Tonight I would like to direct your attention once again to the celestial show currently in progress in the western sky after sunset.  Again, we are observing the motions of Venus and Jupiter as they march toward conjunction at month's end; if you've been periodically checking you'll know the apparent distance between them is steadily decreasing from night to night.  This evening a new partner joins the dance, if only temporarily.

Once again, go outside about an hour after sunset and find a spot with a good view of the western sky.  You'll see brilliant Venus and somewhat dimmer Jupiter--now only six degrees apart from the point-of-view of terrestrial observers--and five degrees to the south-west of Jupiter lies the four-day-old crescent Moon, forming a lovely triangle in the gathering darkness.
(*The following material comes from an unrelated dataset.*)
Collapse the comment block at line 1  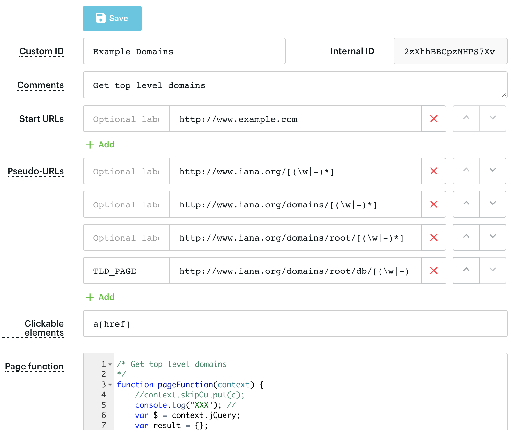[x=110, y=364]
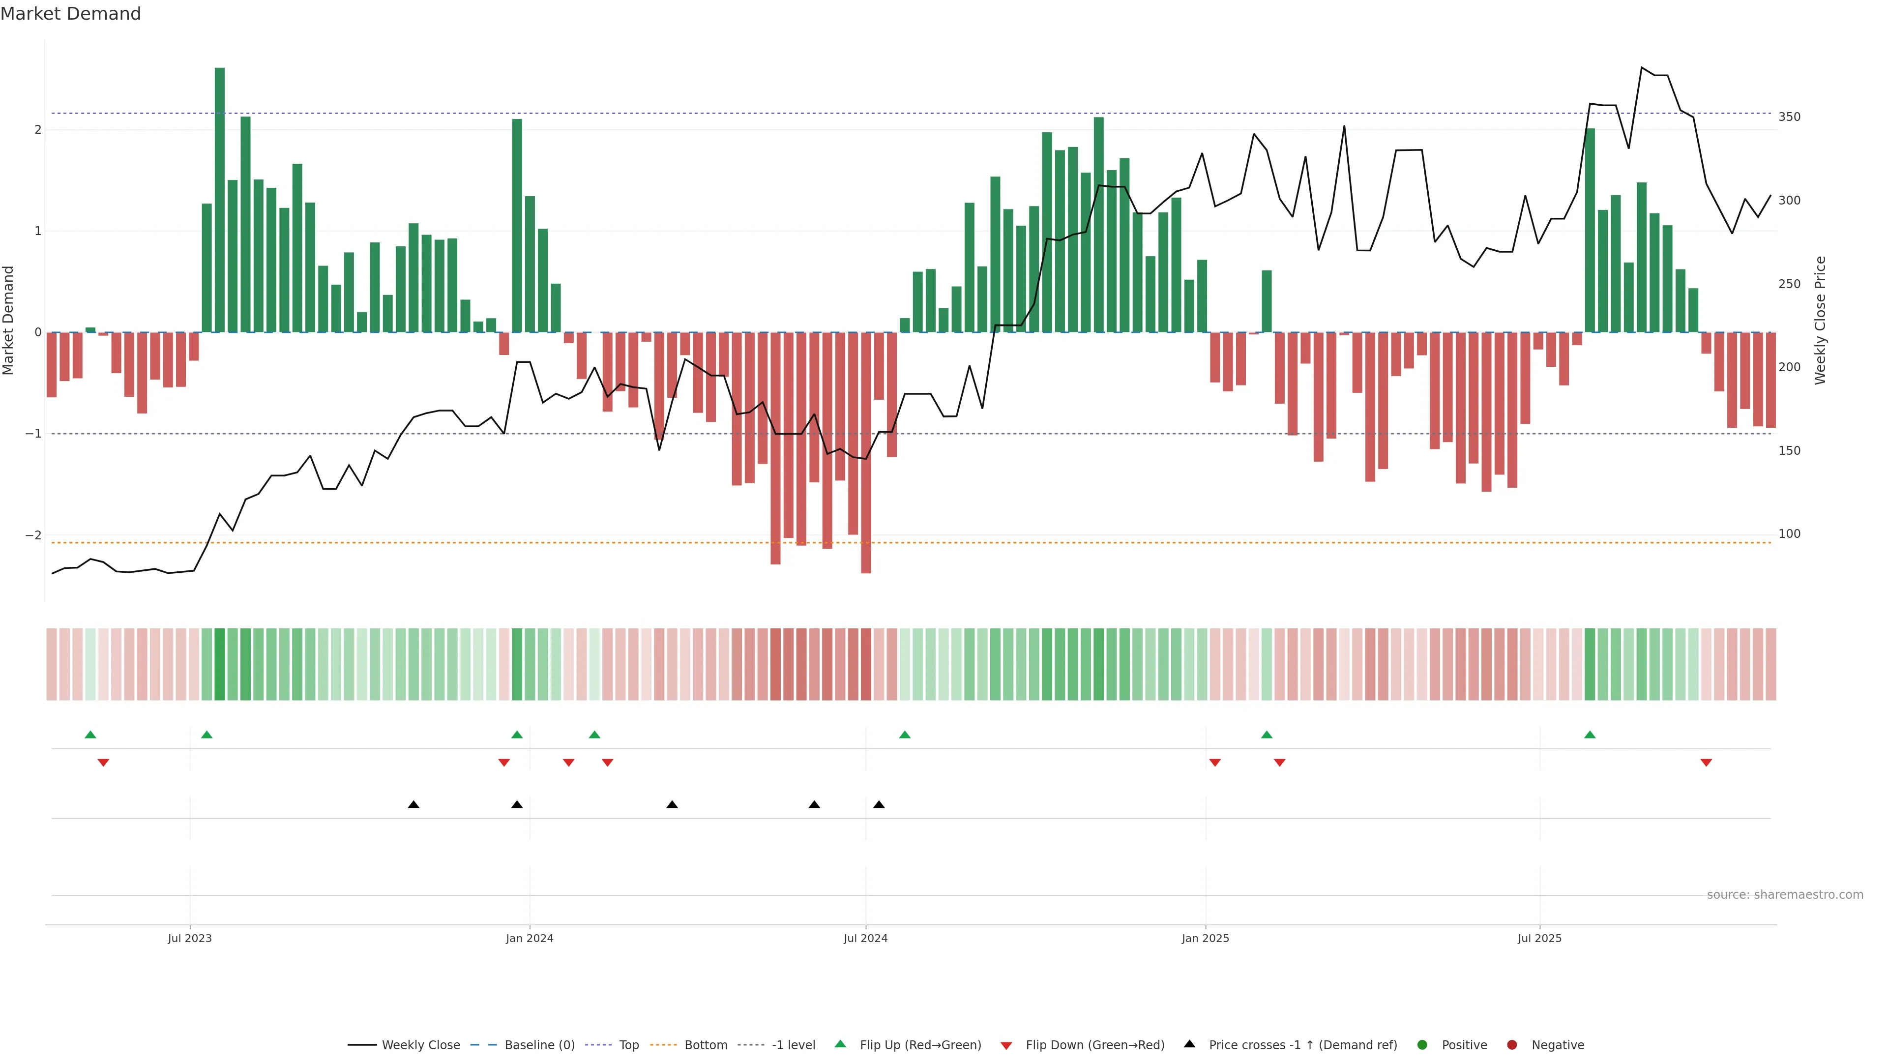Viewport: 1888px width, 1062px height.
Task: Toggle Top dotted line legend entry
Action: pos(628,1044)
While you admire the view, take a moment to consider its "depth of field".  In the foreground of the tableau lies our own Moon, practically next-door at nearly four hundred thousand kilometers' range, in the middle distance blazes the beacon of Venus at over eighty-nine million km, with Jupiter the most distant at almost nine hundred million km.

Put another way, the King of the Planets is ten times as far away from Earth as Venus, and over twenty-two hundred times as distant as our own Moon.

As Douglas Adams wrote, space is big.  Really big. Right now you are gazing at a yardstick of worlds marking off a distance of nearly a billion kilometers from where you stand!

(Oh, just to cement your feelings of cosmic insignificance, that spark of bluish light to the upper left of Jupiter is Regulus, brightest star of the constellation Leo; its distance has been determined to be seventy-nine light-years...roughly seven hundred and sixty trillion kilometers!)

Please, enjoy the show tonight--as usual I welcome your observations and feedback.